All individuals who are explicitly identified as managers of specific risks are expected to have response plans in place to manage these risks. Regular monitoring of risk management takes place. The formal risk registers are updated quarterly as a minimum. The process involves risk owners reviewing and where necessary re-scoring their inherent and residual risks and reviewing the existing controls, proximity and mitigation actions. Also mitigation action owners will score their mitigation actions quarterly using the red amber green approach. The corporate risk register is reviewed at each meeting of EPSRC Governance Group. A risk paper and the corporate risk register is presented to the EPSRC Resource Audit Committee on a regular basis for review.
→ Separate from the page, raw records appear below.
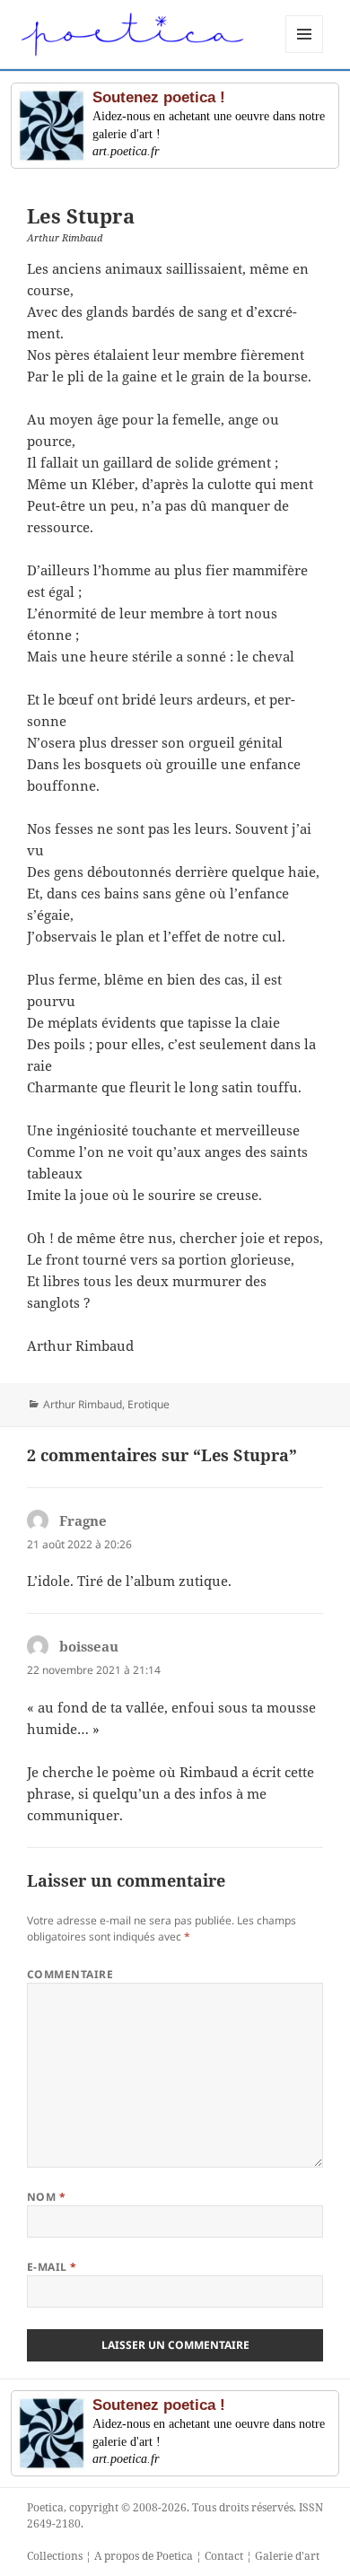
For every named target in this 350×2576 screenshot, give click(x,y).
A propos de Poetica (143, 2555)
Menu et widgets (304, 52)
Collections (55, 2555)
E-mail (52, 2266)
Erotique (148, 1404)
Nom (46, 2196)
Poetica (45, 2507)
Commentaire (70, 1974)
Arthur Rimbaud (82, 1404)
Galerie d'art (287, 2555)
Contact (224, 2555)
Independent review of EPSRC's risk management approach will be undertaken by the Research Councils Internal Audit Service (RCIAS) as required. The most recent review by RCIAS was carried out in February 2010. EPSRC will also undertake a periodic self assessment of risk maturity against a recognised risk management assessment framework. The purpose of this self assessment will be to determine what level of risk management maturity is appropriate for EPSRC. The self assessment will also determine what (if any) actions are required in order to bring risk management in EPSRC to the appropriate level.